WHAT YOU SHOULD DO:
Would you write out the data below exactly, with every line intact?

SUPPLIED RECORDS:
--------------------
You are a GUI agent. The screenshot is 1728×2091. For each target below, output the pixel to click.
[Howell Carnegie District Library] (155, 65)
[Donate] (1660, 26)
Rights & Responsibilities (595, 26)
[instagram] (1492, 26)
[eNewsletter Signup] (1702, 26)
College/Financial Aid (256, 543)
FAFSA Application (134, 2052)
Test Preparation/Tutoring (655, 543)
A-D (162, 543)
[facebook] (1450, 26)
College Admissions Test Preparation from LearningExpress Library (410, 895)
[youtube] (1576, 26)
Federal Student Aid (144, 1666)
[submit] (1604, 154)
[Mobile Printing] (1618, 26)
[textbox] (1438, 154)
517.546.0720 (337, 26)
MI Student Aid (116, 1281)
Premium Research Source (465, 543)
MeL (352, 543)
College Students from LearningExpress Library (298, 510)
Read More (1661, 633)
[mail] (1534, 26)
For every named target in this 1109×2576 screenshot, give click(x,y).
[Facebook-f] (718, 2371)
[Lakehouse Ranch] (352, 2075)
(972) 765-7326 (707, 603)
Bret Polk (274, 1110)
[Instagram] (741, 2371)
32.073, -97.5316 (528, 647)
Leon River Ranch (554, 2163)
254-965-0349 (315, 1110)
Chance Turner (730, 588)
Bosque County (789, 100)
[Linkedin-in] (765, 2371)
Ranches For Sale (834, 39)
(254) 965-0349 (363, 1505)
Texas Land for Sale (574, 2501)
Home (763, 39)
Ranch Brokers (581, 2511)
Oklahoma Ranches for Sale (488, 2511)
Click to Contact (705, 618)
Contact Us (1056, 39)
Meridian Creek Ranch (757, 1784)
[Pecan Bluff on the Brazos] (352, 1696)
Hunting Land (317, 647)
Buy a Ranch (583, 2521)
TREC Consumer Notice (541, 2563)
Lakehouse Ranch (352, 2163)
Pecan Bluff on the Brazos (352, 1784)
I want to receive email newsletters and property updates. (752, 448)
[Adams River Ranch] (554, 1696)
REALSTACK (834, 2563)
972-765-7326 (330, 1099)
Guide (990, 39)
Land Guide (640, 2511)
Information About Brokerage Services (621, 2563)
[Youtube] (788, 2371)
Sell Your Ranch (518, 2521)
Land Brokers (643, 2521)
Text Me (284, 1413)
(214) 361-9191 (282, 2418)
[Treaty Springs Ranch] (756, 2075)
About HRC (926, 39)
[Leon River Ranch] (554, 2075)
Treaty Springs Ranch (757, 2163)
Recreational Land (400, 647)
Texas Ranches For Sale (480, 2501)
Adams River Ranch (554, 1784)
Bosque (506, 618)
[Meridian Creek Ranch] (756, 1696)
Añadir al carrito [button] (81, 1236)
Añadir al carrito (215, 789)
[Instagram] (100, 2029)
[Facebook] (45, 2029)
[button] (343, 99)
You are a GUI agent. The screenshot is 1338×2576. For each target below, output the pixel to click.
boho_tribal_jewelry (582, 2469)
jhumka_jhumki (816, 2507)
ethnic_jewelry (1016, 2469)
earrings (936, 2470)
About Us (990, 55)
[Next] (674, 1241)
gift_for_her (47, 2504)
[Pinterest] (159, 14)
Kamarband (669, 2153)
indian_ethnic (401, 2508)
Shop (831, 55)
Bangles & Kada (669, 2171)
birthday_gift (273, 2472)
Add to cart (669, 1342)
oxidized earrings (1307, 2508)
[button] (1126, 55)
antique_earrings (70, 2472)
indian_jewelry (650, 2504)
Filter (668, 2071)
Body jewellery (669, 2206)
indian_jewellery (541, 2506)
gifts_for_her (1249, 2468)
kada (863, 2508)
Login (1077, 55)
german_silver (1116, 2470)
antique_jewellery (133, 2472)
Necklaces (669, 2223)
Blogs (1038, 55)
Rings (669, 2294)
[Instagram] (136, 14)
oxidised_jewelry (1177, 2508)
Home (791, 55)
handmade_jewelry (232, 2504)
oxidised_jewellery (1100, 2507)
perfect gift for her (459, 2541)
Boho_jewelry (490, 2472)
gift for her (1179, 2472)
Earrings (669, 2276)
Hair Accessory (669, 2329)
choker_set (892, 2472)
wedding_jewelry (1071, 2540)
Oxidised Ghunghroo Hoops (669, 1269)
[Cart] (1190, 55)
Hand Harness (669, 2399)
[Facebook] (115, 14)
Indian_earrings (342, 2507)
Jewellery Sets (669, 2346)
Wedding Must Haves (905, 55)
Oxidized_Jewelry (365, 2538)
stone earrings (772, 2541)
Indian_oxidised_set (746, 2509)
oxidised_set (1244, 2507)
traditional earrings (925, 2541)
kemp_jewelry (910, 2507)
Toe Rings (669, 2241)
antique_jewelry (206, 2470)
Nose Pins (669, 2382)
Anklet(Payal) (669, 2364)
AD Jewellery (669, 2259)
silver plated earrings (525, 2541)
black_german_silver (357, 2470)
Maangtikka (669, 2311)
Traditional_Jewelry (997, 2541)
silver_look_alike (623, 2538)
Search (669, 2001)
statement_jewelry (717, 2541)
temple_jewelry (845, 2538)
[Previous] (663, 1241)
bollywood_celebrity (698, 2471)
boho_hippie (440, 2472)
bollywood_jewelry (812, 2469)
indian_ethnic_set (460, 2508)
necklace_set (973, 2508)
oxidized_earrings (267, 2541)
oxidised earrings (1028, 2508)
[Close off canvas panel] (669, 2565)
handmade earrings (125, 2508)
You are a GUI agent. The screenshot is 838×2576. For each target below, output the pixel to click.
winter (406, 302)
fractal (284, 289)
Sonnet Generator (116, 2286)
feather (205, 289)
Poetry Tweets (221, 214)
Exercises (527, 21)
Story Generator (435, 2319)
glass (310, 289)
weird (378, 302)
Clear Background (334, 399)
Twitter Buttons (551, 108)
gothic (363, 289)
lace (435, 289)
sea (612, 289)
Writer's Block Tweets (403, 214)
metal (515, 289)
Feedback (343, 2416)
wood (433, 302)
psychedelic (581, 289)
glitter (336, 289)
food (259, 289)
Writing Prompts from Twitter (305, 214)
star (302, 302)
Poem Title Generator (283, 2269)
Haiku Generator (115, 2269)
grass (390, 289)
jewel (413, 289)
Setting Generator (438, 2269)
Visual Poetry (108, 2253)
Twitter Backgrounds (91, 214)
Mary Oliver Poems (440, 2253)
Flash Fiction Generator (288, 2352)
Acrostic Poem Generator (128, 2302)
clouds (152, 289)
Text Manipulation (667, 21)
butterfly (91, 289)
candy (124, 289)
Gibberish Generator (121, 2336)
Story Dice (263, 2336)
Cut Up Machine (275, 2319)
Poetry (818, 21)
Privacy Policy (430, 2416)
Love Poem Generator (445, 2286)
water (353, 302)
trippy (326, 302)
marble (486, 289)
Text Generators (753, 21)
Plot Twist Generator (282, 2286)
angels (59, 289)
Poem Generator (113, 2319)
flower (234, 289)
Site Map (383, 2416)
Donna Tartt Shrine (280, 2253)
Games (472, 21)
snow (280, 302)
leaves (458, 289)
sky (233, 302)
--------------------
OUTPUT OF THE TASK:
You are a GUI agent. The screenshot is 1728×2091. For each target below, output the pixel to click.
[Howell Carnegie District Library] (155, 65)
[Donate] (1660, 26)
Rights & Responsibilities (595, 26)
[instagram] (1492, 26)
[eNewsletter Signup] (1702, 26)
College/Financial Aid (256, 543)
FAFSA Application (134, 2052)
Test Preparation/Tutoring (655, 543)
A-D (162, 543)
[facebook] (1450, 26)
College Admissions Test Preparation from LearningExpress Library (410, 895)
[youtube] (1576, 26)
Federal Student Aid (144, 1666)
[submit] (1604, 154)
[Mobile Printing] (1618, 26)
[textbox] (1438, 154)
517.546.0720 (337, 26)
MI Student Aid (116, 1281)
Premium Research Source (465, 543)
MeL (352, 543)
College Students from LearningExpress Library (298, 510)
Read More (1661, 633)
[mail] (1534, 26)
For every named target in this 1109×2576 screenshot, give click(x,y).
[Facebook-f] (718, 2371)
[Lakehouse Ranch] (352, 2075)
(972) 765-7326 (707, 603)
Bret Polk (274, 1110)
[Instagram] (741, 2371)
32.073, -97.5316 (528, 647)
Leon River Ranch (554, 2163)
254-965-0349 (315, 1110)
Chance Turner (730, 588)
Bosque County (789, 100)
[Linkedin-in] (765, 2371)
Ranches For Sale (834, 39)
(254) 965-0349 (363, 1505)
Texas Land for Sale (574, 2501)
Home (763, 39)
Ranch Brokers (581, 2511)
Oklahoma Ranches for Sale (488, 2511)
Click to Contact (705, 618)
Contact Us (1056, 39)
Meridian Creek Ranch (757, 1784)
[Pecan Bluff on the Brazos] (352, 1696)
Hunting Land (317, 647)
Buy a Ranch (583, 2521)
TREC Consumer Notice (541, 2563)
Lakehouse Ranch (352, 2163)
Pecan Bluff on the Brazos (352, 1784)
I want to receive email newsletters and property updates. (752, 448)
[Adams River Ranch] (554, 1696)
REALSTACK (834, 2563)
972-765-7326 (330, 1099)
Guide (990, 39)
Land Guide (640, 2511)
Information About Brokerage Services (621, 2563)
[Youtube] (788, 2371)
Sell Your Ranch (518, 2521)
Land Brokers (643, 2521)
Text Me (284, 1413)
(214) 361-9191 (282, 2418)
[Treaty Springs Ranch] (756, 2075)
About HRC (926, 39)
[Leon River Ranch] (554, 2075)
Treaty Springs Ranch (757, 2163)
Recreational Land (400, 647)
Texas Ranches For Sale (480, 2501)
Adams River Ranch (554, 1784)
Bosque (506, 618)
[Meridian Creek Ranch] (756, 1696)
Añadir al carrito [button] (81, 1236)
Añadir al carrito (215, 789)
[Instagram] (100, 2029)
[Facebook] (45, 2029)
[button] (343, 99)
You are a GUI agent. The screenshot is 1338×2576. For each target below, output the pixel to click.
boho_tribal_jewelry (582, 2469)
jhumka_jhumki (816, 2507)
ethnic_jewelry (1016, 2469)
earrings (936, 2470)
About Us (990, 55)
[Next] (674, 1241)
gift_for_her (47, 2504)
[Pinterest] (159, 14)
Kamarband (669, 2153)
indian_ethnic (401, 2508)
Shop (831, 55)
Bangles & Kada (669, 2171)
birthday_gift (273, 2472)
Add to cart (669, 1342)
oxidized earrings (1307, 2508)
[button] (1126, 55)
antique_earrings (70, 2472)
indian_jewelry (650, 2504)
Filter (668, 2071)
Body jewellery (669, 2206)
indian_jewellery (541, 2506)
gifts_for_her (1249, 2468)
kada (863, 2508)
Login (1077, 55)
german_silver (1116, 2470)
antique_jewellery (133, 2472)
Necklaces (669, 2223)
Blogs (1038, 55)
Rings (669, 2294)
[Instagram] (136, 14)
oxidised_jewelry (1177, 2508)
Home (791, 55)
handmade_jewelry (232, 2504)
oxidised_jewellery (1100, 2507)
perfect gift for her (459, 2541)
Boho_jewelry (490, 2472)
gift for her (1179, 2472)
Earrings (669, 2276)
Hair Accessory (669, 2329)
choker_set (892, 2472)
wedding_jewelry (1071, 2540)
Oxidised Ghunghroo Hoops (669, 1269)
[Cart] (1190, 55)
Hand Harness (669, 2399)
[Facebook] (115, 14)
Indian_earrings (342, 2507)
Jewellery Sets (669, 2346)
Wedding Must Haves (905, 55)
Oxidized_Jewelry (365, 2538)
stone earrings (772, 2541)
Indian_oxidised_set (746, 2509)
oxidised_set (1244, 2507)
traditional earrings (925, 2541)
kemp_jewelry (910, 2507)
Toe Rings (669, 2241)
antique_jewelry (206, 2470)
Nose Pins (669, 2382)
Anklet(Payal) (669, 2364)
AD Jewellery (669, 2259)
silver plated earrings (525, 2541)
black_german_silver (357, 2470)
Maangtikka (669, 2311)
Traditional_Jewelry (997, 2541)
silver_look_alike (623, 2538)
Search (669, 2001)
statement_jewelry (717, 2541)
temple_jewelry (845, 2538)
[Previous] (663, 1241)
bollywood_celebrity (698, 2471)
boho_hippie (440, 2472)
bollywood_jewelry (812, 2469)
indian_ethnic_set (460, 2508)
necklace_set (973, 2508)
oxidized_earrings (267, 2541)
oxidised earrings (1028, 2508)
[Close off canvas panel] (669, 2565)
handmade earrings (125, 2508)
You are a GUI agent. The screenshot is 838×2576. For each target below, output the pixel to click.
winter (406, 302)
fractal (284, 289)
Sonnet Generator (116, 2286)
feather (205, 289)
Poetry Tweets (221, 214)
Exercises (527, 21)
Story Generator (435, 2319)
glass (310, 289)
weird (378, 302)
Clear Background (334, 399)
Twitter Buttons (551, 108)
gothic (363, 289)
lace (435, 289)
sea (612, 289)
Writer's Block Tweets (403, 214)
metal (515, 289)
Feedback (343, 2416)
wood (433, 302)
psychedelic (581, 289)
glitter (336, 289)
food (259, 289)
Writing Prompts from Twitter (305, 214)
star (302, 302)
Poem Title Generator (283, 2269)
Haiku Generator (115, 2269)
grass (390, 289)
jewel (413, 289)
Setting Generator (438, 2269)
Visual Poetry (108, 2253)
Twitter Backgrounds (91, 214)
Mary Oliver Poems (440, 2253)
Flash Fiction Generator (288, 2352)
Acrostic Poem Generator (128, 2302)
clouds (152, 289)
Text Manipulation (667, 21)
butterfly (91, 289)
candy (124, 289)
Gibberish Generator (121, 2336)
Story Dice (263, 2336)
Cut Up Machine (275, 2319)
Poetry (818, 21)
Privacy Policy (430, 2416)
Love Poem Generator (445, 2286)
water (353, 302)
trippy (326, 302)
marble (486, 289)
Text Generators (753, 21)
Plot Twist Generator (282, 2286)
angels (59, 289)
Poem Generator (113, 2319)
flower (234, 289)
Site Map (383, 2416)
Donna Tartt Shrine (280, 2253)
Games (472, 21)
snow (280, 302)
leaves (458, 289)
sky (233, 302)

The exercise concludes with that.